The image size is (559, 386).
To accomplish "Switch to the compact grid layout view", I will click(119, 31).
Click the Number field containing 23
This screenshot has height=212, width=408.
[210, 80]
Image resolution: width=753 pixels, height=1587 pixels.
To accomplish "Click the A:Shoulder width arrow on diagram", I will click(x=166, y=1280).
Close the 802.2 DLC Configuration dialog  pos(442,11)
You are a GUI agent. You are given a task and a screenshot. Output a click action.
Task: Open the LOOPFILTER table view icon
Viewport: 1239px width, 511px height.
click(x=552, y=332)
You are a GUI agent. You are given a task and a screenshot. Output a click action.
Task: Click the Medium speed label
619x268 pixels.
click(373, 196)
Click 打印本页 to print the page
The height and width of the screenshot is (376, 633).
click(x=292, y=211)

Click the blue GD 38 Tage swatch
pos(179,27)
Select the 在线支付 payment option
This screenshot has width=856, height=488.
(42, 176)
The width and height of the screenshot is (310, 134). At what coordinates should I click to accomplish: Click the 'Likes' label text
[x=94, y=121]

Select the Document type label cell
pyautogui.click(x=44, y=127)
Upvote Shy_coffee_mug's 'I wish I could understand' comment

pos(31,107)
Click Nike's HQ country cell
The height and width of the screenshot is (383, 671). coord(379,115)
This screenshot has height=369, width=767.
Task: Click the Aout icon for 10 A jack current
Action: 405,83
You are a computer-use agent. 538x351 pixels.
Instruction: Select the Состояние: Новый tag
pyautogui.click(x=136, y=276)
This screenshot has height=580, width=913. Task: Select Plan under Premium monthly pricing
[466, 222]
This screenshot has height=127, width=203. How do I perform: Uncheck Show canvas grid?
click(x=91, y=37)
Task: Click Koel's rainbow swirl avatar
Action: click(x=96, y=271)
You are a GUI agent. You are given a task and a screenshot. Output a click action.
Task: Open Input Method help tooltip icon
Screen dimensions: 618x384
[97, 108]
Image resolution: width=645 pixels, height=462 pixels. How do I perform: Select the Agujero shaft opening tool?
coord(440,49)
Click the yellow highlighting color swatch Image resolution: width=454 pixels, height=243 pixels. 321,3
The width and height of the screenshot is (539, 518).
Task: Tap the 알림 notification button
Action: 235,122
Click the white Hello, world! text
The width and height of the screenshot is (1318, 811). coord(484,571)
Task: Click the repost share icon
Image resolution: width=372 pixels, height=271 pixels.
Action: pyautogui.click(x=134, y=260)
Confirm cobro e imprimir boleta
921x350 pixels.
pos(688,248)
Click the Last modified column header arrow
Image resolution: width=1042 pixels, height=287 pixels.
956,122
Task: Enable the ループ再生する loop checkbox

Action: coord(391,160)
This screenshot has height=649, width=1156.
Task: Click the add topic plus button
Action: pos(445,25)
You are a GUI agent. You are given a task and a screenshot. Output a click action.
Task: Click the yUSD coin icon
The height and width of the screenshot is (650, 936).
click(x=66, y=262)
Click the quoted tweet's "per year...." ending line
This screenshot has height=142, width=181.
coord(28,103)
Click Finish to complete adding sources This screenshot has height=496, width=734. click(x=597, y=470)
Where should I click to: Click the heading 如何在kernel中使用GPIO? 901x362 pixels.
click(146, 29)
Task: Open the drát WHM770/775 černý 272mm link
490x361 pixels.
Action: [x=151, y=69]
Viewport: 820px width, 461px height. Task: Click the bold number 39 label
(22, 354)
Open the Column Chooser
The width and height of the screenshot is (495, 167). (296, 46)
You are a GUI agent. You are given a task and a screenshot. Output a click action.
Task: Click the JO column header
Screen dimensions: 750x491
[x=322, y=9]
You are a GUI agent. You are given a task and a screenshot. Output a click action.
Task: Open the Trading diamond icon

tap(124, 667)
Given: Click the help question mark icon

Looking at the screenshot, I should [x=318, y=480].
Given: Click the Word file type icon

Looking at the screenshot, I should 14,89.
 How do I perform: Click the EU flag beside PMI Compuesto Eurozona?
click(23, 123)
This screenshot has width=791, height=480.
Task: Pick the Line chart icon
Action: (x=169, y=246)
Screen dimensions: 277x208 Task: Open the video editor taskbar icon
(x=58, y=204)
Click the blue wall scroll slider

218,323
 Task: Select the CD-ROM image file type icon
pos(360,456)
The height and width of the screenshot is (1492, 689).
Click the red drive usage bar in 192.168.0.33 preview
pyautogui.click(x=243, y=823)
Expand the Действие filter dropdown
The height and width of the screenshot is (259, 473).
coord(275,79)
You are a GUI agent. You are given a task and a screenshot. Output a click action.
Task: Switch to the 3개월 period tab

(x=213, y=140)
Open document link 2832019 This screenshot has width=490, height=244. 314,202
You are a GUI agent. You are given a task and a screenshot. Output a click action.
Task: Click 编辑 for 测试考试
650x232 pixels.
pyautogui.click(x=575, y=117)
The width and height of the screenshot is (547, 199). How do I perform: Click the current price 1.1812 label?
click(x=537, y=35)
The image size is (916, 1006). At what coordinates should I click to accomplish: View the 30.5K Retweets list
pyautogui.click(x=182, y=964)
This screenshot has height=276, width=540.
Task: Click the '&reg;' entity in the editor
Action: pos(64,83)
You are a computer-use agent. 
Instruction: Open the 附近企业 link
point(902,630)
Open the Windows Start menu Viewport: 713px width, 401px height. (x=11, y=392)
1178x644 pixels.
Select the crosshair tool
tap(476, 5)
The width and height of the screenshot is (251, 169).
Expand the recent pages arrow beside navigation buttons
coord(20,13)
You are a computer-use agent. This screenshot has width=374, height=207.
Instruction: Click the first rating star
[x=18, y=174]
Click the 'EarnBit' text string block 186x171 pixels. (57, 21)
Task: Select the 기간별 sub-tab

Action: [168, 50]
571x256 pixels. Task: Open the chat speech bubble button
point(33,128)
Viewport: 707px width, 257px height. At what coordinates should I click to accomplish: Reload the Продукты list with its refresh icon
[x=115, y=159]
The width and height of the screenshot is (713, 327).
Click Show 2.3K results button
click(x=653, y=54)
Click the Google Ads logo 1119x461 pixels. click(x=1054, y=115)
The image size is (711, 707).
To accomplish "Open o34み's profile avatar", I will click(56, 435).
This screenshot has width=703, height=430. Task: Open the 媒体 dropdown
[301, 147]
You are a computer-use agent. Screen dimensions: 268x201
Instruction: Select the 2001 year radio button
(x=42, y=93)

Work order: Copy out each entry above with no deviation.

Problem solution:
The image size is (559, 386).
To accomplish "Switch to the compact grid layout view", I will click(119, 31).
Click the Number field containing 23
This screenshot has height=212, width=408.
[210, 80]
Image resolution: width=753 pixels, height=1587 pixels.
To accomplish "Click the A:Shoulder width arrow on diagram", I will click(x=166, y=1280).
Close the 802.2 DLC Configuration dialog  pos(442,11)
You are a GUI agent. You are given a task and a screenshot. Output a click action.
Task: Open the LOOPFILTER table view icon
Viewport: 1239px width, 511px height.
click(x=552, y=332)
You are a GUI agent. You are given a task and a screenshot. Output a click action.
Task: Click the Medium speed label
619x268 pixels.
click(373, 196)
Click 打印本页 to print the page
The height and width of the screenshot is (376, 633).
click(x=292, y=211)

Click the blue GD 38 Tage swatch
pos(179,27)
Select the 在线支付 payment option
This screenshot has width=856, height=488.
(42, 176)
The width and height of the screenshot is (310, 134). At what coordinates should I click to accomplish: Click the 'Likes' label text
[x=94, y=121]

Select the Document type label cell
pyautogui.click(x=44, y=127)
Upvote Shy_coffee_mug's 'I wish I could understand' comment

pos(31,107)
Click Nike's HQ country cell
The height and width of the screenshot is (383, 671). coord(379,115)
This screenshot has height=369, width=767.
Task: Click the Aout icon for 10 A jack current
Action: 405,83
You are a computer-use agent. 538x351 pixels.
Instruction: Select the Состояние: Новый tag
pyautogui.click(x=136, y=276)
This screenshot has height=580, width=913. Task: Select Plan under Premium monthly pricing
[466, 222]
This screenshot has height=127, width=203. How do I perform: Uncheck Show canvas grid?
click(x=91, y=37)
Task: Click Koel's rainbow swirl avatar
Action: click(x=96, y=271)
You are a GUI agent. You are given a task and a screenshot. Output a click action.
Task: Open Input Method help tooltip icon
Screen dimensions: 618x384
[97, 108]
Image resolution: width=645 pixels, height=462 pixels. How do I perform: Select the Agujero shaft opening tool?
coord(440,49)
Click the yellow highlighting color swatch Image resolution: width=454 pixels, height=243 pixels. 321,3
The width and height of the screenshot is (539, 518).
Task: Tap the 알림 notification button
Action: 235,122
Click the white Hello, world! text
The width and height of the screenshot is (1318, 811). coord(484,571)
Task: Click the repost share icon
Image resolution: width=372 pixels, height=271 pixels.
Action: pyautogui.click(x=134, y=260)
Confirm cobro e imprimir boleta
921x350 pixels.
pos(688,248)
Click the Last modified column header arrow
Image resolution: width=1042 pixels, height=287 pixels.
956,122
Task: Enable the ループ再生する loop checkbox

Action: coord(391,160)
This screenshot has height=649, width=1156.
Task: Click the add topic plus button
Action: pos(445,25)
You are a GUI agent. You are given a task and a screenshot. Output a click action.
Task: Click the yUSD coin icon
The height and width of the screenshot is (650, 936).
click(x=66, y=262)
Click the quoted tweet's "per year...." ending line
This screenshot has height=142, width=181.
coord(28,103)
Click Finish to complete adding sources This screenshot has height=496, width=734. click(x=597, y=470)
Where should I click to: Click the heading 如何在kernel中使用GPIO? 901x362 pixels.
click(146, 29)
Task: Open the drát WHM770/775 černý 272mm link
490x361 pixels.
Action: [x=151, y=69]
Viewport: 820px width, 461px height. Task: Click the bold number 39 label
(22, 354)
Open the Column Chooser
The width and height of the screenshot is (495, 167). (296, 46)
You are a GUI agent. You are given a task and a screenshot. Output a click action.
Task: Click the JO column header
Screen dimensions: 750x491
[x=322, y=9]
You are a GUI agent. You are given a task and a screenshot. Output a click action.
Task: Open the Trading diamond icon

tap(124, 667)
Given: Click the help question mark icon

Looking at the screenshot, I should [x=318, y=480].
Given: Click the Word file type icon

Looking at the screenshot, I should 14,89.
 How do I perform: Click the EU flag beside PMI Compuesto Eurozona?
click(23, 123)
This screenshot has width=791, height=480.
Task: Pick the Line chart icon
Action: (x=169, y=246)
Screen dimensions: 277x208 Task: Open the video editor taskbar icon
(x=58, y=204)
Click the blue wall scroll slider

218,323
 Task: Select the CD-ROM image file type icon
pos(360,456)
The height and width of the screenshot is (1492, 689).
Click the red drive usage bar in 192.168.0.33 preview
pyautogui.click(x=243, y=823)
Expand the Действие filter dropdown
The height and width of the screenshot is (259, 473).
coord(275,79)
You are a GUI agent. You are given a task and a screenshot. Output a click action.
Task: Switch to the 3개월 period tab

(x=213, y=140)
Open document link 2832019 This screenshot has width=490, height=244. 314,202
You are a GUI agent. You are given a task and a screenshot. Output a click action.
Task: Click 编辑 for 测试考试
650x232 pixels.
pyautogui.click(x=575, y=117)
The width and height of the screenshot is (547, 199). How do I perform: Click the current price 1.1812 label?
click(x=537, y=35)
The image size is (916, 1006). At what coordinates should I click to accomplish: View the 30.5K Retweets list
pyautogui.click(x=182, y=964)
This screenshot has height=276, width=540.
Task: Click the '&reg;' entity in the editor
Action: pos(64,83)
You are a computer-use agent. 
Instruction: Open the 附近企业 link
point(902,630)
Open the Windows Start menu Viewport: 713px width, 401px height. (x=11, y=392)
1178x644 pixels.
Select the crosshair tool
tap(476, 5)
The width and height of the screenshot is (251, 169).
Expand the recent pages arrow beside navigation buttons
coord(20,13)
You are a computer-use agent. This screenshot has width=374, height=207.
Instruction: Click the first rating star
[x=18, y=174]
Click the 'EarnBit' text string block 186x171 pixels. (57, 21)
Task: Select the 기간별 sub-tab

Action: [168, 50]
571x256 pixels. Task: Open the chat speech bubble button
point(33,128)
Viewport: 707px width, 257px height. At what coordinates should I click to accomplish: Reload the Продукты list with its refresh icon
[x=115, y=159]
The width and height of the screenshot is (713, 327).
Click Show 2.3K results button
click(x=653, y=54)
Click the Google Ads logo 1119x461 pixels. click(x=1054, y=115)
The image size is (711, 707).
To accomplish "Open o34み's profile avatar", I will click(56, 435).
This screenshot has width=703, height=430. Task: Open the 媒体 dropdown
[301, 147]
You are a computer-use agent. Screen dimensions: 268x201
Instruction: Select the 2001 year radio button
(x=42, y=93)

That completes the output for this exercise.